She

791 128 13
                                    

Pagi selanjutnya Jihoon mendapati dirinya terbangun di tengah-tengah kasur yang lebih lebar dari miliknya, lebih empuk dan harum, di kamar yang bernuansa lebih gelap, penuh perabotan. Semua itu secara keseluruhan menggambarkan Seungcheol, namun pria itu tidak di sana bersama Jihoon.

Hanya Jihoon sendiri. Seraya menghapus kantuk dengan mengusap mata, Jihoon berjalan gontai mencari sosok Seungcheol, berharap mendapati pria itu sedang menggosok gigi di kamar mandi, memanggang roti di dapur, atau menikmati secangkir kopi bersama acara tv pagi di ruang tengah, namun nihil.

"Seungcheol!"

Hening.

Jihoon menjatuhkan tubuh di atas sofa ruang tengah bersamaan dengan helaan napas dalam yang keluar lewat mulutnya.

Rasanya aneh ditinggalkan sendirian tanpa Seungcheol. Padahal Jihoon yakin beberapa hari yang lalu yang dia inginkan hanya menjauh dari pria itu, lari dari rumah ini. Namun sekarang berbeda. Ada perbedaan besar di antara hubungan mereka sekarang dan harus Jihoon akui itu aneh. Aneh yang baik.

Seperti persahabatan antara anjing dan kucing. Hujan di musim panas. Seperti sebatang pohon di tengah gurun tandus. Seperti itulah Jihoon dan Seungcheol.

***

Tampan itu relatif. Pun subjektif.

Dalam hal ini Jihoon tidak menyangkal bahwa Seungcheol termasuk ke dalam orang-orang yang relatif tampan dari sudut pandang Jihoon pribadi, tanpa bumbu-bumbu bisikan pendapat orang lain.

Seungcheol itu tampan, tampan dihitung dari matanya yang lebar, bulu matanya yang panjang, hidungnya yang lebih lancip dari Jihoon dan garis rahangnya yang tegas.

Itu pendapat Jihoon. Dia memang agak subjektif. Tapi kenyataannya Seungcheol memang dilihat tampan seperti itu oleh siapapun.

Darimana dia tahu?

Oh, tentu saja dia tahu.

Itu semua menjelaskan bagaimana tiba-tiba seorang perempuan datang bersama Seungcheol ketika pria itu kembali.

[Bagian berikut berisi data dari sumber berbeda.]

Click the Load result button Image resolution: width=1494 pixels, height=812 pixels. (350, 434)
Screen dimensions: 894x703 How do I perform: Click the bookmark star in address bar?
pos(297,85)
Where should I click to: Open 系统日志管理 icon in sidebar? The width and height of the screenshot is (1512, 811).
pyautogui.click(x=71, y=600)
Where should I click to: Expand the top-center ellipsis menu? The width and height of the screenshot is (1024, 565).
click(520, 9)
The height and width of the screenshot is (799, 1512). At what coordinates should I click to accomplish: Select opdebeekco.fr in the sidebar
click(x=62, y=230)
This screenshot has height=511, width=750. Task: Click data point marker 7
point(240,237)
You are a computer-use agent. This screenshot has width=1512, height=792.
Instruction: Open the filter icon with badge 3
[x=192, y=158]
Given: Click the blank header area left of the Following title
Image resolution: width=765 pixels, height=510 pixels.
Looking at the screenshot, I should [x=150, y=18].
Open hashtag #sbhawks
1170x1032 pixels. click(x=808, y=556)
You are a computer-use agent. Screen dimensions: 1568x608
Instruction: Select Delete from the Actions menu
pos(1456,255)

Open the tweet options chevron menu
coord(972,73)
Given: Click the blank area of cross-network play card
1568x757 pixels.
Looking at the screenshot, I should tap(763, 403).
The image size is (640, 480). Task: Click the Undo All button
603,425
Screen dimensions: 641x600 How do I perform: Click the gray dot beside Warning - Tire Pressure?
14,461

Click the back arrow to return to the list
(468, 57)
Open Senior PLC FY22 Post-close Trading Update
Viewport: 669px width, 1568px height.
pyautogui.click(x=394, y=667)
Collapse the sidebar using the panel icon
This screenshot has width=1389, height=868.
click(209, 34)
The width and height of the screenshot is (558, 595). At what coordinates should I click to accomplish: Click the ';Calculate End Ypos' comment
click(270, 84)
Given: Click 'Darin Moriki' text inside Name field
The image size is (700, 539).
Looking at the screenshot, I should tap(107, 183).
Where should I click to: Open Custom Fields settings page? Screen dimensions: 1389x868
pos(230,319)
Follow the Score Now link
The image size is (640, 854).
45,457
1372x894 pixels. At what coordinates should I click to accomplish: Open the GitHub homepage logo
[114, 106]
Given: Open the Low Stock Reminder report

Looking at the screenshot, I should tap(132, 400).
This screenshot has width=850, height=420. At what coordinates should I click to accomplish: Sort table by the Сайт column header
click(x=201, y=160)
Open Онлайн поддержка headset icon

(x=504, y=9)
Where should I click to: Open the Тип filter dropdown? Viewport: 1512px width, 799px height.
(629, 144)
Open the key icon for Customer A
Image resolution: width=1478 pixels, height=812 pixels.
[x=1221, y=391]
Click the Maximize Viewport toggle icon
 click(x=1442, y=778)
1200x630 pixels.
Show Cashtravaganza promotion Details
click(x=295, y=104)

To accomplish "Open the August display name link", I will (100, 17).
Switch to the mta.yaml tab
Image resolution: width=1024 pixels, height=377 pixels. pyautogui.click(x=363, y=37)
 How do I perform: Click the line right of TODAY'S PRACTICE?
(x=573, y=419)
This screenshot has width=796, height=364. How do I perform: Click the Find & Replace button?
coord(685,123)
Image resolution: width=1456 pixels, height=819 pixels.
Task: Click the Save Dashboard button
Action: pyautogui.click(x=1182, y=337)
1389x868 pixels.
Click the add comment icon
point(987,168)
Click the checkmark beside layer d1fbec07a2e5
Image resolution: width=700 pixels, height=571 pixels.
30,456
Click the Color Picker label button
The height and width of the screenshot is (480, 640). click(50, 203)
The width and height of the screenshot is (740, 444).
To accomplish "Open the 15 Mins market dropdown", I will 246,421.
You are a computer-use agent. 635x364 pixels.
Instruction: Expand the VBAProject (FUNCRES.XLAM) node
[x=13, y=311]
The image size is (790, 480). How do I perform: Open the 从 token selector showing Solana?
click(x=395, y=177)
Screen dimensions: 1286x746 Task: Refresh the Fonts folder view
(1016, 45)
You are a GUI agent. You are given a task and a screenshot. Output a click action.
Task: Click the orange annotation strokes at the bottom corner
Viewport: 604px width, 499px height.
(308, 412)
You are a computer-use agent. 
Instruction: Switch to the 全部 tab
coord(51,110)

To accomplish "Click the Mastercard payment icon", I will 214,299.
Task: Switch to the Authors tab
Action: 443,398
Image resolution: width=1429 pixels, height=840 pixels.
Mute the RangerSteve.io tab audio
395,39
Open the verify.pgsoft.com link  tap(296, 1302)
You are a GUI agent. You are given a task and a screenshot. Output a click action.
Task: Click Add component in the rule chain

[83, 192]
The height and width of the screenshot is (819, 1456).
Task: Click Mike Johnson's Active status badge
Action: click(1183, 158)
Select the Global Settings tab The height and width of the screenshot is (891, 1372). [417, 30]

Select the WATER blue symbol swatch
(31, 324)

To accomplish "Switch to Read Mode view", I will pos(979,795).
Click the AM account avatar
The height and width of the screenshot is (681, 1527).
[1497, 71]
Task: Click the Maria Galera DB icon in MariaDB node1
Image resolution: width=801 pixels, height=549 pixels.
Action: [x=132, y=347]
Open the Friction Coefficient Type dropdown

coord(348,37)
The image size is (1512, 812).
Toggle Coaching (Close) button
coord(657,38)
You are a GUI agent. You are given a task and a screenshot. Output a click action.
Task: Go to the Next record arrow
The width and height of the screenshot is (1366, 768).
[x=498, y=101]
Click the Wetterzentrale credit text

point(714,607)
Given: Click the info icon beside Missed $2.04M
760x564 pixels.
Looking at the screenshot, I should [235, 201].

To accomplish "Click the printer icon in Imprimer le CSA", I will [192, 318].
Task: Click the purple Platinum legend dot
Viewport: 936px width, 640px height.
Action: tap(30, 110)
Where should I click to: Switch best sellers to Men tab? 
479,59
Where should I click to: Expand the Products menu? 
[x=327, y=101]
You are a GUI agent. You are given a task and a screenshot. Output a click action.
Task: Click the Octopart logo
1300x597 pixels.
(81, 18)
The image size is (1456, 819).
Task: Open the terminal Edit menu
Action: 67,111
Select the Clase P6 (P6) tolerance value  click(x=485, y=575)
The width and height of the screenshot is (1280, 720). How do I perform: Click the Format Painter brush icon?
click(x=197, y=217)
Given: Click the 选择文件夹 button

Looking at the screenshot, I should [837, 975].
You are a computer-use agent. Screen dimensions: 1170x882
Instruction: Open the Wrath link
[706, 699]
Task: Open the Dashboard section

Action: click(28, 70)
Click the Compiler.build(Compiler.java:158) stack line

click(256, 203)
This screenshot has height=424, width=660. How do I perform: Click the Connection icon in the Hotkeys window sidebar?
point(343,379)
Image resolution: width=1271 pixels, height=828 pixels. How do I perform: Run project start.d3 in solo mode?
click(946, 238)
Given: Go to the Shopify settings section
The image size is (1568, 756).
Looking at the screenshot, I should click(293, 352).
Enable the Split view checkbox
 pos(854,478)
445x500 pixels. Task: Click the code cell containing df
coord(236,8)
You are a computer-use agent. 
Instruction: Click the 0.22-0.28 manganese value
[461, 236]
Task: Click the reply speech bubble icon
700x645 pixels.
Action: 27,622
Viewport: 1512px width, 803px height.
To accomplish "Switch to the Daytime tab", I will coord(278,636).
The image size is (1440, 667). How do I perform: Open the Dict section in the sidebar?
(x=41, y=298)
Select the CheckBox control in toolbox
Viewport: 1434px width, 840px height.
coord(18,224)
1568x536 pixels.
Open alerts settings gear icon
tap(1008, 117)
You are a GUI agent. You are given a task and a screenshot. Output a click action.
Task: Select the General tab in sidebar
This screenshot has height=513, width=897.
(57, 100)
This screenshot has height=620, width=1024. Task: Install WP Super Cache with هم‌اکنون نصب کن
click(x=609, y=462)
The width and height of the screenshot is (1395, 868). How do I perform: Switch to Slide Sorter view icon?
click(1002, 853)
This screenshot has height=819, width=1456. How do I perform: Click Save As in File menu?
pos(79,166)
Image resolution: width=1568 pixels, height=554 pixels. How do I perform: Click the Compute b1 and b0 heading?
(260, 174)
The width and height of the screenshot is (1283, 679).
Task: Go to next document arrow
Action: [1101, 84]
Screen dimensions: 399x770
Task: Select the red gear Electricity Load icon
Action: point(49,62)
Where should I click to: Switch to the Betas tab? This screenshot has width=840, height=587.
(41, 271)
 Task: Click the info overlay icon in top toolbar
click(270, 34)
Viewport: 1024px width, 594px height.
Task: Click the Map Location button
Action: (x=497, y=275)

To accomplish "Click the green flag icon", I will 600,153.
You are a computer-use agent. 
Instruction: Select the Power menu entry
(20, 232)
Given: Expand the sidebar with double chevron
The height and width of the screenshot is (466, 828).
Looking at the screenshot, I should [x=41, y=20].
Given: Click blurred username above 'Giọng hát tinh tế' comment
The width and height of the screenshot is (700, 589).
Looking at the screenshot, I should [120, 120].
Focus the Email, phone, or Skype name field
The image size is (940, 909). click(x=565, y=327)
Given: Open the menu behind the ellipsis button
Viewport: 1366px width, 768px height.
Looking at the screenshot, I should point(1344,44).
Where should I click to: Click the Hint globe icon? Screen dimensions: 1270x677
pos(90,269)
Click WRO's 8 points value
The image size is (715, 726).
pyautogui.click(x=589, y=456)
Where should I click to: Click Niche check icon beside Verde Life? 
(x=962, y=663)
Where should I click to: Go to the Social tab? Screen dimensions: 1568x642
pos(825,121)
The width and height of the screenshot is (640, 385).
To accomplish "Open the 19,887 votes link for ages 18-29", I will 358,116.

Jihoon melengos ke dapur karena paksaan, itu pun karena dia bersama kepala batunya telah berhasil menolak mentah-mentah Seungcheol yang memaksanya agar pergi ke kamar.

Jihoon tidak bisa tidak merasa dikhianati. Dihina sekaligus. Dia bukan bocah yang tidak harus ikut campur dalam urusan pria dan wanita dewasa. Jihoon sudah dewasa, lagipun dia merasa dikhianati oleh pikirannya sendiri yang berspekulasi bahwa Seungcheol bukan pria hidung belang yang akan bertingkah terlalu baik pada semua orang dan dengan senang hati membawa orang asing pulang.

Kenyataan bahwa Jihoon bukan satu-satunya, menimbulkan sedikit rasa tidak nyaman pada dirinya.

Tidak, Jihoon tidak setuju jika itu disebut cemburu. Cemburu itu hanya terjadi di antara dua pasangan.

Dia hanya merasa terancam. Terancam oleh tubuh semampai perempuan itu, parasnya yang cantik, kemolekan tubuh di balik gaun maroon-nya yang mempertontonkan seluruh lekuk tubuhnya. Dan melihat bagaimana lengan ramping itu begitu pas melingkari milik Seungcheol.

Bahkan jika Jihoon membayangkan dirinya sebagai seorang wanita, dia tetap tidak akan bisa menandingi perempuan itu.

Dia hanya akan terlihat seperti gadis cupu yang memakai kaos oblong dan jeans kemanapun. Mungkin memakai kacamata untuk setidaknya memberi kesan pintar yang sebenarnya hanya mitos.

Dibanding dengan teman perempuan Seungcheol, Jihoon tak lebih dari makhluk kasat mata yang tak dihiraukan.

Dan di sinilah dia, duduk di dapur sendirian, mencoba menarik atensi sebagai makhluk tak kasat mata dari Seungcheol yang wira-wiri di dapur, kewalahan menyiapkan minuman.